"Sometimes the kid dies, sometimes the cop dies": The insane rationalizations of America's militarized police

One year after Ferguson, and with cops cracking down yet again, it is shocking how little has changed

By Heather Digby Parton


Published August 11, 2015 2:05PM (EDT)

  (Reuters/Rick Wilking)
(Reuters/Rick Wilking)

One year ago last night, the American public watched a spectacle unfold on the streets of Ferguson, Mo., which shocked even the most jaded among us. As cameras recorded street protests and vigils over the killing of 18 year old Michael Brown, they saw police rolling through the streets of this small American suburb outfitted in what appeared to be military style uniforms, armed with battlefield weapons, hardware and armored vehicles that they'd last seen in news reports from the streets of Fallujah back at the height of the Iraq war. They watched as police aimed loaded weapons at unarmed protesters while snipers rode on top of what looked like tanks. They saw reporters being swarmed by police and teargassed. This didn't come as huge surprise to writers like Radley Balko of the Washington Post, who had been documenting the ongoing militarization of American police agencies for years. But for the rest of the country, this was something they had never seen before. Why would a small-town police force be decked out in obviously expensive battle equipment?

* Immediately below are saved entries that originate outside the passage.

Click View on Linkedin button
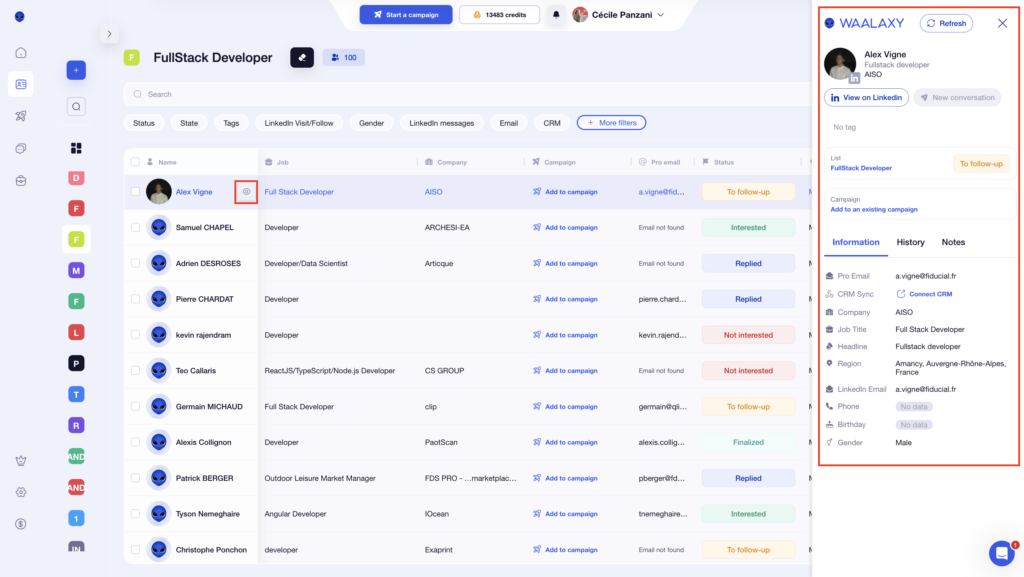(x=866, y=97)
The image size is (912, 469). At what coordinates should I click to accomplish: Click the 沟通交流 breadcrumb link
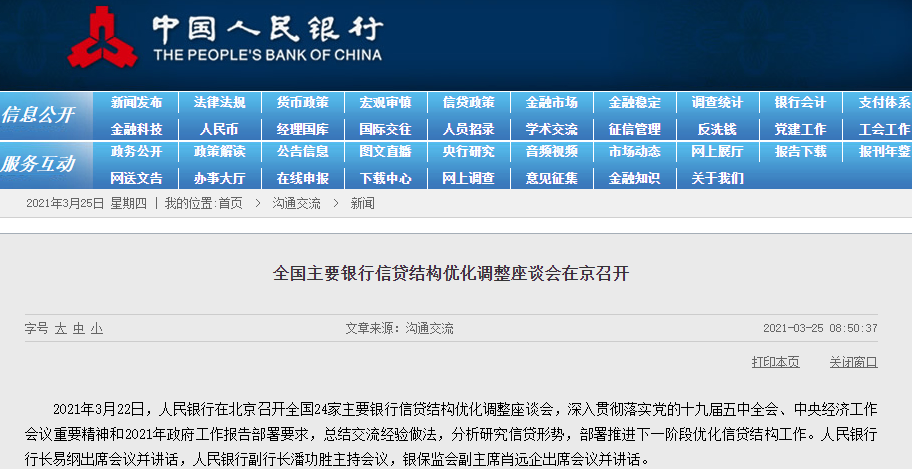pyautogui.click(x=296, y=203)
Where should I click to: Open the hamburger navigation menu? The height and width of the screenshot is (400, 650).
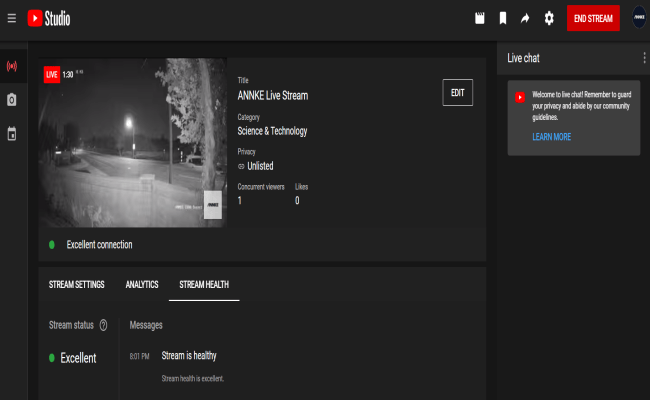point(12,18)
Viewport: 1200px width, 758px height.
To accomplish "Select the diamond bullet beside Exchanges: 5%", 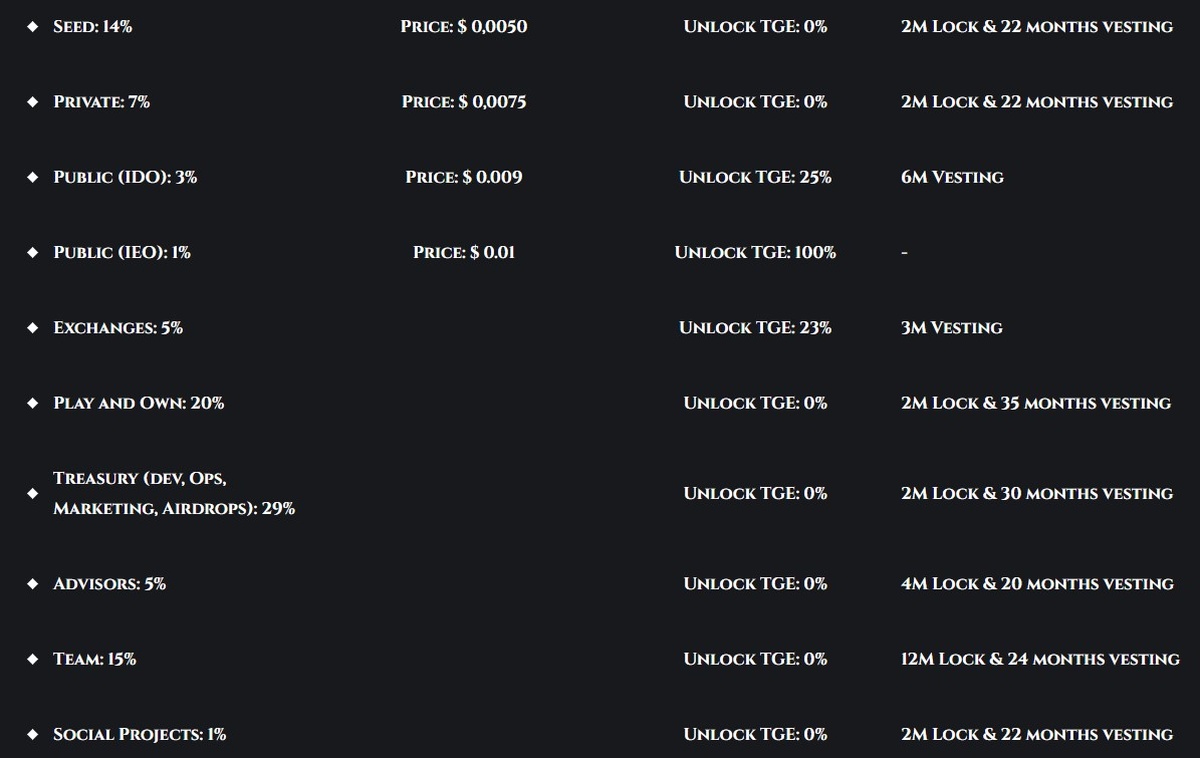I will [x=32, y=328].
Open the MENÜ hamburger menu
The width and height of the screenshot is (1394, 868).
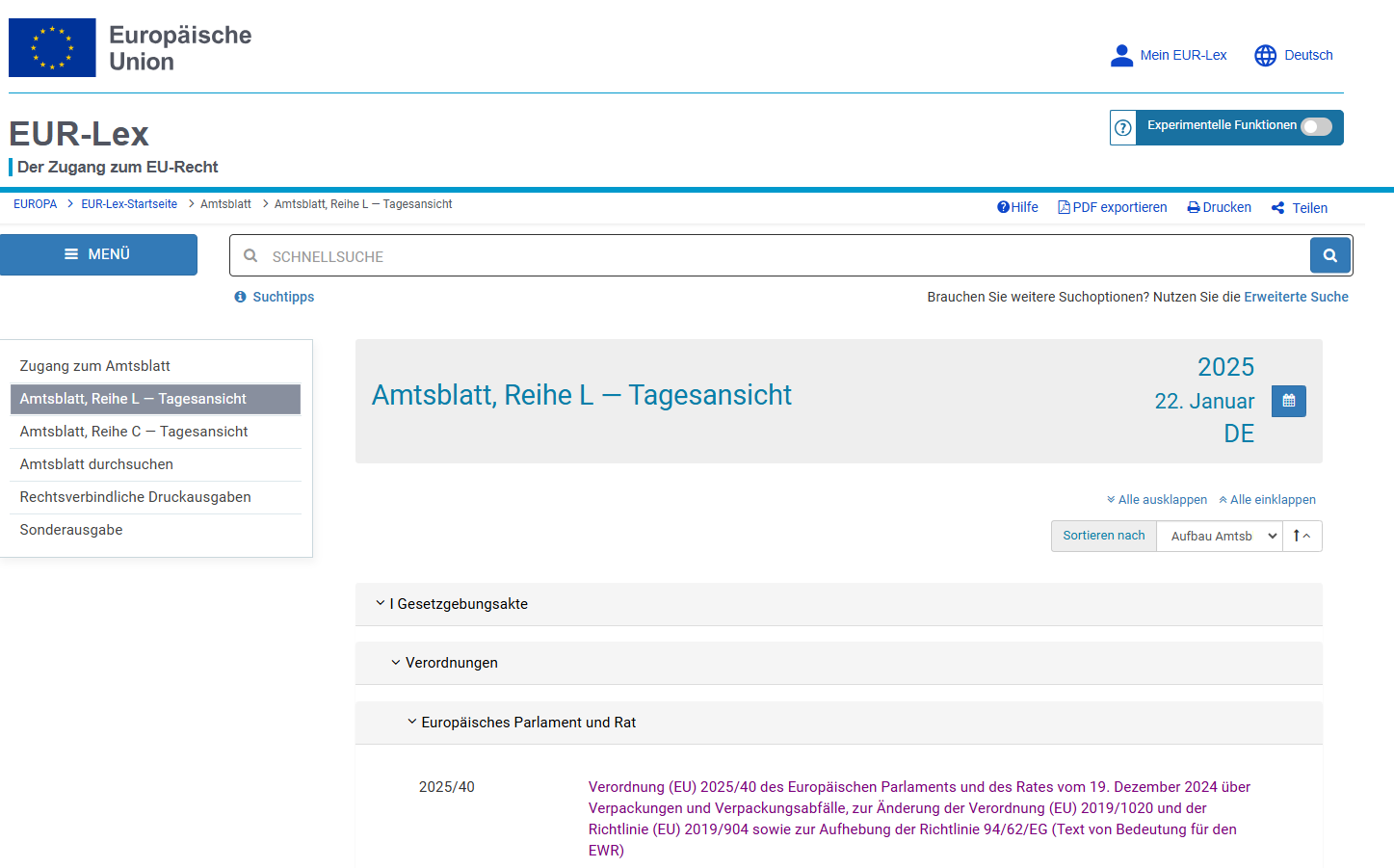tap(98, 254)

That question was answered over the next several months as the media dug into the story of the militarization of police and how the federal government and military contractors had been making all this equipment available to America's police agencies. And we began to take a good look at how policing had changed from a "protect and serve" model to a battlefield model in which the cops performed more like soldiers fighting the enemy (also known as American citizens.) And once more a story as old as America was found at the heart of all this: the systemic official abuse of African Americans at the hands of police.

Street protests and candlelight vigils over a police officer killing an unarmed black man had been sadly commonplace in America's cities and towns for as long as anyone could remember. But the advent of video phones had already made the public more aware of the mortal dangers that black people face from vigilantes and police alike. The killing of unarmed 17 year old Trayvon Martin and subsequent trial of his killer had riveted the nation throughout the previous year and half. Videotape of Staten Island's Eric Garner being choked to death by police for selling loose cigarettes had circulated the month before. John Crawford had been shot down by police without warning as he handled a toy gun in a Dayton, Ohio, Walmart just four days earlier.

Over the course of the next year, a Dayton Grand Jury declined to prosecute the police in the death of John Crawford. A Staten Island Grand Jury declined to prosecute the police officer who choked Eric Garner. And the Ferguson Grand Jury declined to prosecute Darren Wilson, the officer who shot Michael Brown. And then came Tamir Rice. And Walter Scott. And Freddie Gray. And Sandra Bland. And those are just the ones that got national attention.

The Justice Department validated the grand jury decision in the matter of Michael Brown's death. But they also did a thorough review of Ferguson's police department and issued a scathing report revealing systematic racism at every level. Protests took place all over the country and a new civil rights and civil liberties movement called  Black Lives Matter became a national force to be reckoned with.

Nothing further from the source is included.